My dear friends, let me tell you about something I witnessed last week that broke my heart. A young mother came to see me, tears streaming down her face. Her teenage son had been bullied at school for months because his family could not afford the expensive shoes the other children wore. “Father,” she whispered, “why does one child have to diminish another to feel big?” I had no easy answer for her. But I held her hand, and together we sat in that sacred silence where human pain meets divine mystery.

This morning, as I read Isaiah’s vision of the wolf living with the lamb, I thought of that mother. I thought of her son. I thought of all of us, really, because if we are honest with ourselves, we have all been both the wolf and the lamb at different moments in our lives. We have all felt the teeth sink in. We have all, perhaps, been the teeth.

The fable of the wolf and the lamb that we heard today is not just an ancient story. It is playing out right now in our homes, our offices, our places of worship, and our schools. The wolf does not need a reason to devour the lamb.
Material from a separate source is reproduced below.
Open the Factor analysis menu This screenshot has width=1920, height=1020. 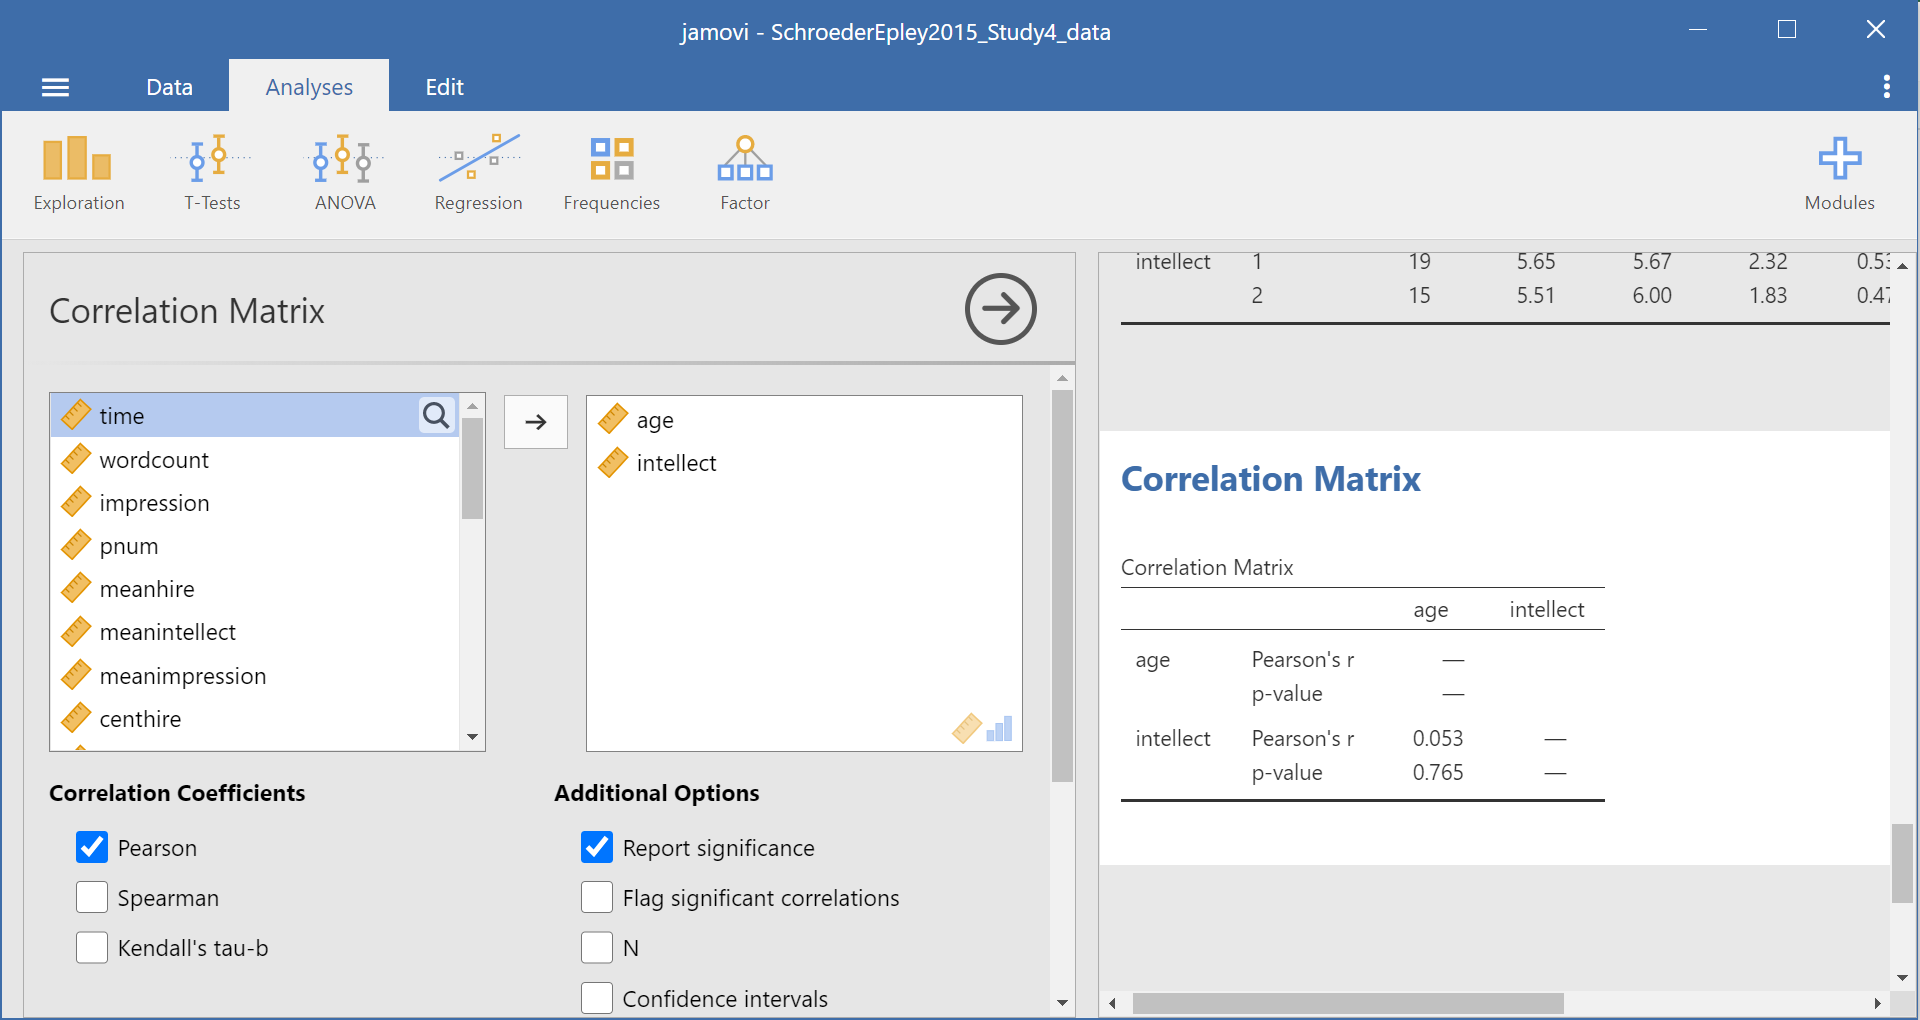(744, 174)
He makes up reasons, flimsy excuses that crumble under the slightest scrutiny. “You insulted me.” “You graze in my pasture.” “You drink from my well.” None of it matters. The wolf has already decided. Power does not need justice. Power only needs opportunity.

I see this in the father who silences his daughter’s dreams because he believes sons are more valuable. I see it in the employer who pays different wages for the same work based on caste or religion. I see it in the neighbour who spreads rumours to elevate himself by lowering another. We are Aesop’s wolves, dressed in human clothing, creating elaborate justifications for why we deserve more and others deserve less.

Thomas Hobbes was right when he said man is wolf to man. The Igbo proverb speaks truth when it says a fish must eat other fish to grow. But, my friends, this is not the end of the story. This is not the world God dreamed when He breathed life into the first human being. This is not the kingdom Jesus proclaimed when He stood on that mountain and said, “Blessed are the meek, for they shall inherit the earth” (Matthew 5:5).

Isaiah saw something different. He saw something impossible. He saw the wolf lying down with the lamb, not in death, but in peace. He saw the leopard resting beside the young goat. He saw the calf and the lion sharing the same ground, and a little child—innocent, trusting, unafraid—leading them all (Isaiah 11:6).

When I first read this as a young seminarian, I dismissed it as beautiful poetry, nothing more. How could natural enemies become friends? How could the strong give up their advantage? How could the weak ever trust again after so much violence? It seemed like wishful thinking, like a children’s story we tell to make ourselves feel better about the brutal reality of life.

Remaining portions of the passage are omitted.